Oltre all’innovazione, elemento fondamentale è la cura rivolta ai clienti. «Il nostro è un atelier dove ogni macchina prodotta non ha semplicemente un numero di matricola, ma possiede un’anima, perché nasce da un ascolto di quelle che sono le necessità di ogni cliente, da un rapporto empatico che presuppone fiducia e competenza, elementi distintivi nel lungo periodo. Siamo volutamente in controtendenza con l’incessante ricerca di un pubblico di massa, volto ai numeri, a soddisfare tutti conducendo a compromessi, generalizzazioni e spesso a macchine del tutto mediocri». Negli ultimi anni, diverse aziende, anche datate, hanno cercato di ampliare la gamma dei loro prodotti iniziando a costruire macchine di ogni genere, cercando scorciatoie a discapito dell’etica e dell’esperienza necessaria per poter offrire quel prodotto. «Crediamo che l’esperienza di un’azienda da sola non basti, serve offrire un prodotto che abbia radici. Ogni tipologia di macchina ha un suo percorso, un’evoluzione nel tempo. Lo diciamo spesso ai nostri clienti: sappiamo fare bene il nostro lavoro, perché è da cinquant’anni che ci dedichiamo solo a questo». Ovviamente, oltre alle macchine automatiche, l’azienda è in grado di offrire modelli più semplici e di guidare le scelte dei clienti per ottimizzare costi. «L’errore classico a cui assistiamo è di trovarci di fronte a un cliente che ha acquistato dalla concorrenza una macchina semplice ed economica, ma che, una volta installata, dà problemi di tensione e di allungamento del tessuto obbligandolo a dare un bonus al cliente finale per ogni rotolo prodotto. Considerando i milioni di rotoli che un cliente produce in un anno, sicuramente ha più senso spendere qualcosa in più al momento dell’acquisto, evitando però il bonus a vita». Seppure con qualche incertezza data dall’instabilità del mercato, gli incentivi per l’Industria 4.0 stanno dando esiti positivi. «Lo scorso anno, l’estero ha rappresentato circa l’80 per cento del nostro fatturato.
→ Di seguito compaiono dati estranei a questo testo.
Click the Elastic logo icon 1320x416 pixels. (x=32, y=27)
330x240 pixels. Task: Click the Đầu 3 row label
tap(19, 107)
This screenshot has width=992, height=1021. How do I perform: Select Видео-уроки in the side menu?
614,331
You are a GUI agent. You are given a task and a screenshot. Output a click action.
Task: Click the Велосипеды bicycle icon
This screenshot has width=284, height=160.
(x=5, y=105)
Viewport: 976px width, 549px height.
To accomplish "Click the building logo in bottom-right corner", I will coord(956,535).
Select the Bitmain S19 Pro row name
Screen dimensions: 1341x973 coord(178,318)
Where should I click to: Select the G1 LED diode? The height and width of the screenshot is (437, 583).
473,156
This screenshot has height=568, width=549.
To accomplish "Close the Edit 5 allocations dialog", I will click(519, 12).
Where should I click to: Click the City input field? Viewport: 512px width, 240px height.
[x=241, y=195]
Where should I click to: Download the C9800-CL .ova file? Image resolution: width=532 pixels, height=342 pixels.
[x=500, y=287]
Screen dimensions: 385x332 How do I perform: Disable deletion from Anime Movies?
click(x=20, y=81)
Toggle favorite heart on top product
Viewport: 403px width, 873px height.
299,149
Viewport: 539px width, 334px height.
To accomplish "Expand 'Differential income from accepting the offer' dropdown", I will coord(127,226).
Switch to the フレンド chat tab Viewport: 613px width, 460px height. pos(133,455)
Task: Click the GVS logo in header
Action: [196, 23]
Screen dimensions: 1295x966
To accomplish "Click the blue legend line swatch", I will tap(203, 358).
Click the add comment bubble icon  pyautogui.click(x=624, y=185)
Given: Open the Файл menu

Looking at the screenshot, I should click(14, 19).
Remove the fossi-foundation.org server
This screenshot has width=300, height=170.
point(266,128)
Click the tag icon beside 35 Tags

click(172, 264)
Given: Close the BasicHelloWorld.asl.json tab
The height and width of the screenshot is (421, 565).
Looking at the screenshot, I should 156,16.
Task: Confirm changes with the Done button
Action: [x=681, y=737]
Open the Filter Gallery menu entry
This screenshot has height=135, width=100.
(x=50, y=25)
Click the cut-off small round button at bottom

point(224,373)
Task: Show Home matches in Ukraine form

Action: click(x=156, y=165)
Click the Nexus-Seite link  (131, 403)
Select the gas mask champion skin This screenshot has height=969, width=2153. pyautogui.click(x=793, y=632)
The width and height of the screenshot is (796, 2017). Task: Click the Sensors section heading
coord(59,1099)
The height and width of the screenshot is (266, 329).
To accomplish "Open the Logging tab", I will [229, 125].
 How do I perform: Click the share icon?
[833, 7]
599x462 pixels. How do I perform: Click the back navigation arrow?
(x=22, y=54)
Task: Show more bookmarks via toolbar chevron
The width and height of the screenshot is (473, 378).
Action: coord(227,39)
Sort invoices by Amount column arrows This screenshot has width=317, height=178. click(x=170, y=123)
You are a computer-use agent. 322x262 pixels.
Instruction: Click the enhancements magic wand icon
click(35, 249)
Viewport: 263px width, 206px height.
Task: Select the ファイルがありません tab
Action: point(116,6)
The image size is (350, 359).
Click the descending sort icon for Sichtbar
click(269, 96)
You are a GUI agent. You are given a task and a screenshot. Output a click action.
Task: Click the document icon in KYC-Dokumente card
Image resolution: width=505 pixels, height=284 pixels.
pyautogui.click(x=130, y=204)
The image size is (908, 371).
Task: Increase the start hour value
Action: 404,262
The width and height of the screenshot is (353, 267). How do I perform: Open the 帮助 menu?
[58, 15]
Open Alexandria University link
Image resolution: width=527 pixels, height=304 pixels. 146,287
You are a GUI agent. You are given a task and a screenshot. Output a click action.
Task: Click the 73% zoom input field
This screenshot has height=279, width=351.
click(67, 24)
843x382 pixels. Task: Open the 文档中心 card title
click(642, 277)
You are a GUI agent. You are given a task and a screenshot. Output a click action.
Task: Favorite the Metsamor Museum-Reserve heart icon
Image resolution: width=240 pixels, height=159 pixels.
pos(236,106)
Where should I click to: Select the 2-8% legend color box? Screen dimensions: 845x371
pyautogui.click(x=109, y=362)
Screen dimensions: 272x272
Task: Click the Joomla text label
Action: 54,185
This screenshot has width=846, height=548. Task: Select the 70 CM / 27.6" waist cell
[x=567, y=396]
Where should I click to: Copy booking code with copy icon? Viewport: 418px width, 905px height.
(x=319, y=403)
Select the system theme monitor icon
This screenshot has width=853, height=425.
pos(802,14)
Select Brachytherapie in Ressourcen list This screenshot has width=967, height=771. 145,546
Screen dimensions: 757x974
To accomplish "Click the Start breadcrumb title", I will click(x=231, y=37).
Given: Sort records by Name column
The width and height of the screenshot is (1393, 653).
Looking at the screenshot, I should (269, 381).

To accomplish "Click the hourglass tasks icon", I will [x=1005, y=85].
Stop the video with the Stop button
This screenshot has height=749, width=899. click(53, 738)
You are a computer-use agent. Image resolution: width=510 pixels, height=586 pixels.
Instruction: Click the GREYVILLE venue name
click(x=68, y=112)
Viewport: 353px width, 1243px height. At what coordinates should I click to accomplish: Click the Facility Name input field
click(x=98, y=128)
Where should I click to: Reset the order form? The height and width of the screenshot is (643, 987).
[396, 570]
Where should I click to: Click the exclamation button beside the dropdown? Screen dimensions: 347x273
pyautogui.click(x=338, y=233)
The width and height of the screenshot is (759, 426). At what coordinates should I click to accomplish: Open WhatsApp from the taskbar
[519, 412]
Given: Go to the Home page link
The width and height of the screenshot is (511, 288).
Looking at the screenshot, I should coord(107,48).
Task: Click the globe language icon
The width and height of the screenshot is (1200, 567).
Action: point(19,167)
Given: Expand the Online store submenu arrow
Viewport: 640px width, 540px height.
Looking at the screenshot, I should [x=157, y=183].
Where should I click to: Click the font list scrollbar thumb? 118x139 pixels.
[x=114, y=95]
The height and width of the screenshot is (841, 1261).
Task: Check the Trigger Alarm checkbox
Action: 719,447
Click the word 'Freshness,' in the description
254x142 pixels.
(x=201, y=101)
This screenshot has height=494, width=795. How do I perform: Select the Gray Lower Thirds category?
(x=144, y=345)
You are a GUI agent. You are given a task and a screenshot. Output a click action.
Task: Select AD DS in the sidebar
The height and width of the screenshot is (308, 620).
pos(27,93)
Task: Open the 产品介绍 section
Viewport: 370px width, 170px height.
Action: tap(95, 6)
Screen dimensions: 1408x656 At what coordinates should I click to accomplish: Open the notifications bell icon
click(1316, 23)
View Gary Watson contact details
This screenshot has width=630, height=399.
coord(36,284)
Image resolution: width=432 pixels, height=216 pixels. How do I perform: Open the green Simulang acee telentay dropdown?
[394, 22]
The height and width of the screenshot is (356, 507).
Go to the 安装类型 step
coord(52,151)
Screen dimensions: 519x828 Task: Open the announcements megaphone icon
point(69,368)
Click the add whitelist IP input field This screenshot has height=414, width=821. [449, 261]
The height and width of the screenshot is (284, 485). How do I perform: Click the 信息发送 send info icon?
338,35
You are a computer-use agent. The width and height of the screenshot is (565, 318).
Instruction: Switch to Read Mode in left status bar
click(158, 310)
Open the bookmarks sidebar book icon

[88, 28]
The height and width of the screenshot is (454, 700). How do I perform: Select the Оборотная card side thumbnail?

Dopo una crescita del 20 per cento nel 2019, notiamo un rallentamento dovuto alla situazione economica mondiale ma siamo fiduciosi e le previsioni per quanto riguarda la nostra azienda sono buone. Nel corso del 2020, prevediamo un’ulteriore crescita del 20 per cento. Crediamo che non investire e non adottare cambiamenti perché i tempi sono difficili, sia un errore perché il cambiamento è d’obbligo, soprattutto in fasi di crisi».